01 August 2012 12:46 [Source: ICIS news]
SINGAPORE (ICIS)--Petrochemical company EQUATE is running both of its crackers and its high density polyethylene (HDPE)/linear low density polyethylene (LLDPE) swing plant at normal operating rates, despite a fire at the Shuaiba petrochemical site in Kuwait, a source close to the company said.
The company said in a press release that it had extinguished the fire, which broke out early on Tuesday morning.
“The fire, which resulted from a leak in part of a manufacturing unit, was contained and it was extinguished,” an EQUATE official said.

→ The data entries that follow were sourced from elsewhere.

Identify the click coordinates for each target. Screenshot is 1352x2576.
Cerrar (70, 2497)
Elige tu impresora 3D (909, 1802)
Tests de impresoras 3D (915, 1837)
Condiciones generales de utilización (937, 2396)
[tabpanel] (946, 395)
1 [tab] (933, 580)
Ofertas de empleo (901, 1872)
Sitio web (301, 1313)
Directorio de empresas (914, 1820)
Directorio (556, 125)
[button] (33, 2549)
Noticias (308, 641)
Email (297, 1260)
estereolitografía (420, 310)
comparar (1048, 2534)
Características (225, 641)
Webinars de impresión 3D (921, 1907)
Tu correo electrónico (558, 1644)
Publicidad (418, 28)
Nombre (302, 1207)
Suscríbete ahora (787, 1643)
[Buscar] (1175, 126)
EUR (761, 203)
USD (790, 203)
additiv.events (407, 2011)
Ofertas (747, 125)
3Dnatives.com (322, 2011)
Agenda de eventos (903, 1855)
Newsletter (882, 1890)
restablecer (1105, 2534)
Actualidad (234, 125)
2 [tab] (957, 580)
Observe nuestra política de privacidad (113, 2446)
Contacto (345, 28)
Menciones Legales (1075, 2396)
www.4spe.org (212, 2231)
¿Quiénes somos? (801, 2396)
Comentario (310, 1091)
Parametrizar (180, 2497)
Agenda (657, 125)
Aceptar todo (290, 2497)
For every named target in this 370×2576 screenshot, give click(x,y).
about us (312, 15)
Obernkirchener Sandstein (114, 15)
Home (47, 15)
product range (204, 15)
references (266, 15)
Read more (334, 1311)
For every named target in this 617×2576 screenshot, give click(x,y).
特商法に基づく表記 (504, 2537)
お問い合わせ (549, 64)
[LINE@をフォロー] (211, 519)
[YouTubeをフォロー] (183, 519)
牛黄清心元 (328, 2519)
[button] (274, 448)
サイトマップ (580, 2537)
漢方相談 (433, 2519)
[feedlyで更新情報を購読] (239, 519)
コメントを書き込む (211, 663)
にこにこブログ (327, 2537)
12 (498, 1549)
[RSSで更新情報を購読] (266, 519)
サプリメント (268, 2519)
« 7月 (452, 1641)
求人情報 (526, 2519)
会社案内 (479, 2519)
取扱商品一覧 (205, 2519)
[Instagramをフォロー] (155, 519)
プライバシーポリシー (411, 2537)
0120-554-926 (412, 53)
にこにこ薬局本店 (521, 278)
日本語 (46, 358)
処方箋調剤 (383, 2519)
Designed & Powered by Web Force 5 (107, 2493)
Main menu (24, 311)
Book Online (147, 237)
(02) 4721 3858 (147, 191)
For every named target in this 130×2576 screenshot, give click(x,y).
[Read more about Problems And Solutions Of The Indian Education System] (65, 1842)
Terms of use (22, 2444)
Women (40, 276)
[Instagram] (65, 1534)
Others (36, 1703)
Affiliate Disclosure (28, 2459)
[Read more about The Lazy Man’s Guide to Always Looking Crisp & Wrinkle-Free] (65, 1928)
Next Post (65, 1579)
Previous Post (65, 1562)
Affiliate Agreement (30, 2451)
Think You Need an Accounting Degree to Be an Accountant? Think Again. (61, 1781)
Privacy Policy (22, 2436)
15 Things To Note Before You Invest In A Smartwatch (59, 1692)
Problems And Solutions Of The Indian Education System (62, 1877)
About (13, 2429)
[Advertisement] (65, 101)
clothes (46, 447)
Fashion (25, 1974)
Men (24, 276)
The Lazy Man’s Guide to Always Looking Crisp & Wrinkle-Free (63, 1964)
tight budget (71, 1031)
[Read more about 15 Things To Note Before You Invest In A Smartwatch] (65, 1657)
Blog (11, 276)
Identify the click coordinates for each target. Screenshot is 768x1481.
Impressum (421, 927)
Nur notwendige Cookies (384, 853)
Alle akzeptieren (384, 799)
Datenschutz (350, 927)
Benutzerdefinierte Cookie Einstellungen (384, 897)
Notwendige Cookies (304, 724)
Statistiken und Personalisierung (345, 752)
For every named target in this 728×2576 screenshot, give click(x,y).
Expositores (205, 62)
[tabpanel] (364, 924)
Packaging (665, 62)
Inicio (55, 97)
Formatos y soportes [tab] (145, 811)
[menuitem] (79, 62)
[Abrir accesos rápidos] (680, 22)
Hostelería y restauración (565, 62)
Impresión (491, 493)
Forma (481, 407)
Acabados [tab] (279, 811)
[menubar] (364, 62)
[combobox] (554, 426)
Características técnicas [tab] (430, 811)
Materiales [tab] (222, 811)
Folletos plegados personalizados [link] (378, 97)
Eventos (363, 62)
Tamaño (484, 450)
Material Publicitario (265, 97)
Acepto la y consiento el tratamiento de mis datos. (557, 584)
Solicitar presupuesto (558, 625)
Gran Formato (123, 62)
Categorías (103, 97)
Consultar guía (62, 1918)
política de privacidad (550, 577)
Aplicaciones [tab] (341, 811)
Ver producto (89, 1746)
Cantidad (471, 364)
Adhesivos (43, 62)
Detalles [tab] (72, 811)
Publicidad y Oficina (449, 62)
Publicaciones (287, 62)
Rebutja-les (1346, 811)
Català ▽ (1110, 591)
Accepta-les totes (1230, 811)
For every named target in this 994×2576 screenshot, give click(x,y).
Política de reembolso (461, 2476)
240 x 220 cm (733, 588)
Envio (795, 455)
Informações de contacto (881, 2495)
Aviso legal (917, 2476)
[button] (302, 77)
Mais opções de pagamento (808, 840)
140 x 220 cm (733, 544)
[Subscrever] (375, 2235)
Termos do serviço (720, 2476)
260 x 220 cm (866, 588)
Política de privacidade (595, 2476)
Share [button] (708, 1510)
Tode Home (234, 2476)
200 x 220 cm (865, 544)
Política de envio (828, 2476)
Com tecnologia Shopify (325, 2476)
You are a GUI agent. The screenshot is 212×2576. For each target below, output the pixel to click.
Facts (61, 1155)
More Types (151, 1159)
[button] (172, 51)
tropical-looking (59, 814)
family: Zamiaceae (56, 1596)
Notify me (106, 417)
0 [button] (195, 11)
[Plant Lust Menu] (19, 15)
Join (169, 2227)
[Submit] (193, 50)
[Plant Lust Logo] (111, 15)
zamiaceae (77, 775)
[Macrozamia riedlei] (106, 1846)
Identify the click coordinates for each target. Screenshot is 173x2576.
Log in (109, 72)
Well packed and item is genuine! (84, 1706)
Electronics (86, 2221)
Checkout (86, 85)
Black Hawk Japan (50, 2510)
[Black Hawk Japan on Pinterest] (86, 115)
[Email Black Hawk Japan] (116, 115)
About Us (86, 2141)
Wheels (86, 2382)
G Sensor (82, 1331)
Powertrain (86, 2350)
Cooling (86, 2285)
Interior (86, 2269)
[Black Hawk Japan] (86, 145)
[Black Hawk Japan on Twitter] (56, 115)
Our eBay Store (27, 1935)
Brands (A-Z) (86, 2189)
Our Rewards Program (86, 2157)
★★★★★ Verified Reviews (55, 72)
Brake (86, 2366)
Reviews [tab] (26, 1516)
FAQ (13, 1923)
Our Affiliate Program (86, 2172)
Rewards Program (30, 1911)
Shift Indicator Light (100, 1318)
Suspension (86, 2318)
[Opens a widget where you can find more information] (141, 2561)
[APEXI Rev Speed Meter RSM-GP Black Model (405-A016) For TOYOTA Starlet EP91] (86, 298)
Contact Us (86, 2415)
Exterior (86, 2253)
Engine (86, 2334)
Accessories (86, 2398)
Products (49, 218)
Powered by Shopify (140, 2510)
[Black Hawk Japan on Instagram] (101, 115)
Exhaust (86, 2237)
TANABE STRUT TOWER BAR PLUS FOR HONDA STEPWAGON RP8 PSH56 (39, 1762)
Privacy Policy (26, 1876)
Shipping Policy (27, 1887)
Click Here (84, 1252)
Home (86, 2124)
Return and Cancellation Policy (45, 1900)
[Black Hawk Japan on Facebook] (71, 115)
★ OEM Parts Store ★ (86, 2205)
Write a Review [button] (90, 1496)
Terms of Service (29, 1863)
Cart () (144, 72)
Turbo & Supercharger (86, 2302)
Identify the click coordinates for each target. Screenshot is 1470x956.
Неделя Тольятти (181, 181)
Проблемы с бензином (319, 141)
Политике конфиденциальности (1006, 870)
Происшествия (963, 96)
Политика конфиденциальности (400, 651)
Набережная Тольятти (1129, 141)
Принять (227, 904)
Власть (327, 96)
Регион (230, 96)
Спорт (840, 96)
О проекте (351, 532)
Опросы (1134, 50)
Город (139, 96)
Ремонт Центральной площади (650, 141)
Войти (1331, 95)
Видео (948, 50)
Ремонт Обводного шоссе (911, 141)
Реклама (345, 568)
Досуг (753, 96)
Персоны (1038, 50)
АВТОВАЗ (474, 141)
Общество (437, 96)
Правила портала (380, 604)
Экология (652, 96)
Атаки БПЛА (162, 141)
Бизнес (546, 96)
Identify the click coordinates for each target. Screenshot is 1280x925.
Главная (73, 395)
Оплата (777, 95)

“The incident [did not cause any] injuries, as the [affected] area was isolated immediately,” the official said, adding that operations at other production units were not affected.
EQUATE’s 550,000 tonne/year No 1 monoethylene glycol (MEG) plant at the same site was shut shortly after the fire started.
The nameplate capacity of the two crackers and the HDPE/LLDPE swing plant is 850,000 tonnes/year each, according to ICIS plants and projects.
“The problem is not serious and the production disruption at the [affected] MEG plant will be minimal as the unit should restart in a few days,” a source close to the company said.
EQUATE is a joint venture between US firm Dow Chemical and Kuwait’s Petrochemical Industries Co (PIC).